> PROBLEM TO SOLVE: Give back every entry, exactly as written.
DATA LISTING START
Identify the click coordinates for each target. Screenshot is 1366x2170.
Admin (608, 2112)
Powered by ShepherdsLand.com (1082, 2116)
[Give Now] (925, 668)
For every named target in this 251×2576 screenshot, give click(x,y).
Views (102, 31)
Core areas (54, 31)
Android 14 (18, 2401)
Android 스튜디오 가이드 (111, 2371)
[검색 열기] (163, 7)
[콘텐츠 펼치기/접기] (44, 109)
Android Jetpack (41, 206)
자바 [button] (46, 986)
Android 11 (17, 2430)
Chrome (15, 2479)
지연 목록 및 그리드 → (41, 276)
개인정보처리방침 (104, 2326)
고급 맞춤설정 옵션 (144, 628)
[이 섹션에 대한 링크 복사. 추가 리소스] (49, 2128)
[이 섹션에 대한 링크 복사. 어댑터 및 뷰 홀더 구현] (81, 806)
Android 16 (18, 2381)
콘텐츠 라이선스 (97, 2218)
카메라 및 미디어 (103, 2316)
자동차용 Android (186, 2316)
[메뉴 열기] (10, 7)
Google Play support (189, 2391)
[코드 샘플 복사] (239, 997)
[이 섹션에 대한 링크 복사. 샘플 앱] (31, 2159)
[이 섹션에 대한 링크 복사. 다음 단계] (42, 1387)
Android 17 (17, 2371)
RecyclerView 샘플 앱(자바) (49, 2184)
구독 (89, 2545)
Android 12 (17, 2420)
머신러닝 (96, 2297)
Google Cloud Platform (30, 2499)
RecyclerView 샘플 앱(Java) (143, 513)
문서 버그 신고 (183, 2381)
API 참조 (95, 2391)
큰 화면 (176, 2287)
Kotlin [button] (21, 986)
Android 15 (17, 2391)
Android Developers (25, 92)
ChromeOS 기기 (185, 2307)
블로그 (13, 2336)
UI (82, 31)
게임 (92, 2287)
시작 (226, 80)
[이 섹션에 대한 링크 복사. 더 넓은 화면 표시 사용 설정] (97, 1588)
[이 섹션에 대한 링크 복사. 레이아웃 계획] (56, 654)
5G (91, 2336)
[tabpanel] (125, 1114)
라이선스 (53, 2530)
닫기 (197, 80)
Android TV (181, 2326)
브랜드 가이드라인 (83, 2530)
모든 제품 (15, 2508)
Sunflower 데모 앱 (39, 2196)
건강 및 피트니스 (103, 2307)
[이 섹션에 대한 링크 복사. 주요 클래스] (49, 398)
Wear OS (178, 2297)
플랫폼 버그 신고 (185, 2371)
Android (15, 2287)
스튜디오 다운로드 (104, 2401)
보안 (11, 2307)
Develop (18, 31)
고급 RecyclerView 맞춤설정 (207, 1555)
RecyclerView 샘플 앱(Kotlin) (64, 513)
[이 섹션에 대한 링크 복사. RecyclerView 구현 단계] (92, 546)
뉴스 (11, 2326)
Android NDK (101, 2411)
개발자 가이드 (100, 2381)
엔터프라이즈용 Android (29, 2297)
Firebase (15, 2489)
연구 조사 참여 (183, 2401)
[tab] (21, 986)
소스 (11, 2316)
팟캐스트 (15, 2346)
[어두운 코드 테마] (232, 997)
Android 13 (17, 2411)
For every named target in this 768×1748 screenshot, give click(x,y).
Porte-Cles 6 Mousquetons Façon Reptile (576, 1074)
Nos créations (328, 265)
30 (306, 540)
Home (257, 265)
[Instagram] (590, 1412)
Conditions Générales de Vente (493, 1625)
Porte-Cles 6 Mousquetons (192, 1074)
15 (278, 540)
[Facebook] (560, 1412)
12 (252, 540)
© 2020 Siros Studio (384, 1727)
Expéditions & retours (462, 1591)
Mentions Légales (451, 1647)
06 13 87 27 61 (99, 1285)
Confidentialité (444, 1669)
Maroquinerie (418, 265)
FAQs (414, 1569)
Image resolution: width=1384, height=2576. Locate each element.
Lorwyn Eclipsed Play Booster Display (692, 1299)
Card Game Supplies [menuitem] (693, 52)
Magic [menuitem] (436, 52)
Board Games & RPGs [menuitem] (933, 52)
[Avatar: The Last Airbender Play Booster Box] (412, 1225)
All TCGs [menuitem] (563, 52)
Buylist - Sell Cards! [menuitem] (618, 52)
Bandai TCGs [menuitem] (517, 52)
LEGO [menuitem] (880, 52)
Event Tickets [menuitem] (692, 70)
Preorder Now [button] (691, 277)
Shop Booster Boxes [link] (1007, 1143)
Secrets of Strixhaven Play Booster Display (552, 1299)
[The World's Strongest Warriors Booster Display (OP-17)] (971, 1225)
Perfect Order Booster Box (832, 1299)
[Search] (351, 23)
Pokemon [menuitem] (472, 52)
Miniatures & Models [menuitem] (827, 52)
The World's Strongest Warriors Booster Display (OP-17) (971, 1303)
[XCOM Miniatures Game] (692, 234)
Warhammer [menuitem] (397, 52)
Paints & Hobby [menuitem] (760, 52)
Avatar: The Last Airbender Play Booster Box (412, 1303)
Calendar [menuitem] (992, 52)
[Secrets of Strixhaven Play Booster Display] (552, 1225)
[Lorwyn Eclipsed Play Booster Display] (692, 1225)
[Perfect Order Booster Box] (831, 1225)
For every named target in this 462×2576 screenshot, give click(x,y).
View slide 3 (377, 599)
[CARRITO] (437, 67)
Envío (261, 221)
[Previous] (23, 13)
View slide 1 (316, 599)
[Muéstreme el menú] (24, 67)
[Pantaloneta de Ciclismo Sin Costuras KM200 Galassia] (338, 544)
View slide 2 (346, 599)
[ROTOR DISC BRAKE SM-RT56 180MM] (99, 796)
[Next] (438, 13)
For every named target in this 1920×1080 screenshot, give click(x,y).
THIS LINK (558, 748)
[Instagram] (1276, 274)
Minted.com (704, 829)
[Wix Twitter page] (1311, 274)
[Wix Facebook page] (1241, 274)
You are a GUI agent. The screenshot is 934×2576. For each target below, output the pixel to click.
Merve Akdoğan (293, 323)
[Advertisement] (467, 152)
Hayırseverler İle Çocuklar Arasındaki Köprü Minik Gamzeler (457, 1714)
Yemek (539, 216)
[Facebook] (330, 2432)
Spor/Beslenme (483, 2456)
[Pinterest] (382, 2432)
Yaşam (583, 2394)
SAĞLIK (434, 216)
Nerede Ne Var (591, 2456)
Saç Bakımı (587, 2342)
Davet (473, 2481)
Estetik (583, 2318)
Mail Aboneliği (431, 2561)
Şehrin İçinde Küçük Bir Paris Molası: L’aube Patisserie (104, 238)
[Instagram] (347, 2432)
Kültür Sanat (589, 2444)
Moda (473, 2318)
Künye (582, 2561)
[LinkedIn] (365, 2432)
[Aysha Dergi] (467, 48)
DATA LISTING END
> SOLUTION TO THIS EXERCISE:
Identify the click coordinates for each target. Screenshot is 1366x2170.
Admin (608, 2112)
Powered by ShepherdsLand.com (1082, 2116)
[Give Now] (925, 668)
For every named target in this 251×2576 screenshot, give click(x,y).
Views (102, 31)
Core areas (54, 31)
Android 14 (18, 2401)
Android 스튜디오 가이드 (111, 2371)
[검색 열기] (163, 7)
[콘텐츠 펼치기/접기] (44, 109)
Android Jetpack (41, 206)
자바 [button] (46, 986)
Android 11 (17, 2430)
Chrome (15, 2479)
지연 목록 및 그리드 → (41, 276)
개인정보처리방침 (104, 2326)
고급 맞춤설정 옵션 (144, 628)
[이 섹션에 대한 링크 복사. 추가 리소스] (49, 2128)
[이 섹션에 대한 링크 복사. 어댑터 및 뷰 홀더 구현] (81, 806)
Android 16 (18, 2381)
콘텐츠 라이선스 (97, 2218)
카메라 및 미디어 (103, 2316)
자동차용 Android (186, 2316)
[메뉴 열기] (10, 7)
Google Play support (189, 2391)
[코드 샘플 복사] (239, 997)
[이 섹션에 대한 링크 복사. 샘플 앱] (31, 2159)
[이 섹션에 대한 링크 복사. 다음 단계] (42, 1387)
Android 17 (17, 2371)
RecyclerView 샘플 앱(자바) (49, 2184)
구독 (89, 2545)
Android 12 (17, 2420)
머신러닝 (96, 2297)
Google Cloud Platform (30, 2499)
RecyclerView 샘플 앱(Java) (143, 513)
문서 버그 신고 (183, 2381)
API 참조 (95, 2391)
큰 화면 (176, 2287)
Kotlin [button] (21, 986)
Android 15 (17, 2391)
Android Developers (25, 92)
ChromeOS 기기 (185, 2307)
블로그 (13, 2336)
UI (82, 31)
게임 (92, 2287)
시작 (226, 80)
[이 섹션에 대한 링크 복사. 더 넓은 화면 표시 사용 설정] (97, 1588)
[이 섹션에 대한 링크 복사. 레이아웃 계획] (56, 654)
5G (91, 2336)
[tabpanel] (125, 1114)
라이선스 (53, 2530)
닫기 (197, 80)
Android TV (181, 2326)
브랜드 가이드라인 (83, 2530)
모든 제품 (15, 2508)
Sunflower 데모 앱 (39, 2196)
건강 및 피트니스 (103, 2307)
[이 섹션에 대한 링크 복사. 주요 클래스] (49, 398)
Wear OS (178, 2297)
플랫폼 버그 신고 (185, 2371)
Android (15, 2287)
스튜디오 다운로드 (104, 2401)
보안 (11, 2307)
Develop (18, 31)
고급 RecyclerView 맞춤설정 (207, 1555)
RecyclerView 샘플 앱(Kotlin) (64, 513)
[이 섹션에 대한 링크 복사. RecyclerView 구현 단계] (92, 546)
뉴스 (11, 2326)
Android NDK (101, 2411)
개발자 가이드 (100, 2381)
엔터프라이즈용 Android (29, 2297)
Firebase (15, 2489)
연구 조사 참여 (183, 2401)
[tab] (21, 986)
소스 (11, 2316)
팟캐스트 (15, 2346)
[어두운 코드 테마] (232, 997)
Android 13 (17, 2411)
For every named target in this 768×1748 screenshot, give click(x,y).
Porte-Cles 6 Mousquetons Façon Reptile (576, 1074)
Nos créations (328, 265)
30 (306, 540)
Home (257, 265)
[Instagram] (590, 1412)
Conditions Générales de Vente (493, 1625)
Porte-Cles 6 Mousquetons (192, 1074)
15 (278, 540)
[Facebook] (560, 1412)
12 (252, 540)
© 2020 Siros Studio (384, 1727)
Expéditions & retours (462, 1591)
Mentions Légales (451, 1647)
06 13 87 27 61 (99, 1285)
Confidentialité (444, 1669)
Maroquinerie (418, 265)
FAQs (414, 1569)
Image resolution: width=1384, height=2576. Locate each element.
Lorwyn Eclipsed Play Booster Display (692, 1299)
Card Game Supplies [menuitem] (693, 52)
Magic [menuitem] (436, 52)
Board Games & RPGs [menuitem] (933, 52)
[Avatar: The Last Airbender Play Booster Box] (412, 1225)
All TCGs [menuitem] (563, 52)
Buylist - Sell Cards! [menuitem] (618, 52)
Bandai TCGs [menuitem] (517, 52)
LEGO [menuitem] (880, 52)
Event Tickets [menuitem] (692, 70)
Preorder Now [button] (691, 277)
Shop Booster Boxes [link] (1007, 1143)
Secrets of Strixhaven Play Booster Display (552, 1299)
[The World's Strongest Warriors Booster Display (OP-17)] (971, 1225)
Perfect Order Booster Box (832, 1299)
[Search] (351, 23)
Pokemon [menuitem] (472, 52)
Miniatures & Models [menuitem] (827, 52)
The World's Strongest Warriors Booster Display (OP-17) (971, 1303)
[XCOM Miniatures Game] (692, 234)
Warhammer [menuitem] (397, 52)
Paints & Hobby [menuitem] (760, 52)
Avatar: The Last Airbender Play Booster Box (412, 1303)
Calendar [menuitem] (992, 52)
[Secrets of Strixhaven Play Booster Display] (552, 1225)
[Lorwyn Eclipsed Play Booster Display] (692, 1225)
[Perfect Order Booster Box] (831, 1225)
For every named target in this 462×2576 screenshot, give click(x,y).
View slide 3 (377, 599)
[CARRITO] (437, 67)
Envío (261, 221)
[Previous] (23, 13)
View slide 1 (316, 599)
[Muéstreme el menú] (24, 67)
[Pantaloneta de Ciclismo Sin Costuras KM200 Galassia] (338, 544)
View slide 2 (346, 599)
[ROTOR DISC BRAKE SM-RT56 180MM] (99, 796)
[Next] (438, 13)
For every named target in this 1920×1080 screenshot, give click(x,y).
THIS LINK (558, 748)
[Instagram] (1276, 274)
Minted.com (704, 829)
[Wix Twitter page] (1311, 274)
[Wix Facebook page] (1241, 274)
You are a GUI agent. The screenshot is 934×2576. For each target below, output the pixel to click.
Merve Akdoğan (293, 323)
[Advertisement] (467, 152)
Hayırseverler İle Çocuklar Arasındaki Köprü Minik Gamzeler (457, 1714)
Yemek (539, 216)
[Facebook] (330, 2432)
Spor/Beslenme (483, 2456)
[Pinterest] (382, 2432)
Yaşam (583, 2394)
SAĞLIK (434, 216)
Nerede Ne Var (591, 2456)
Saç Bakımı (587, 2342)
Davet (473, 2481)
Estetik (583, 2318)
Mail Aboneliği (431, 2561)
Şehrin İçinde Küçük Bir Paris Molası: L’aube Patisserie (104, 238)
[Instagram] (347, 2432)
Kültür Sanat (589, 2444)
Moda (473, 2318)
Künye (582, 2561)
[LinkedIn] (365, 2432)
[Aysha Dergi] (467, 48)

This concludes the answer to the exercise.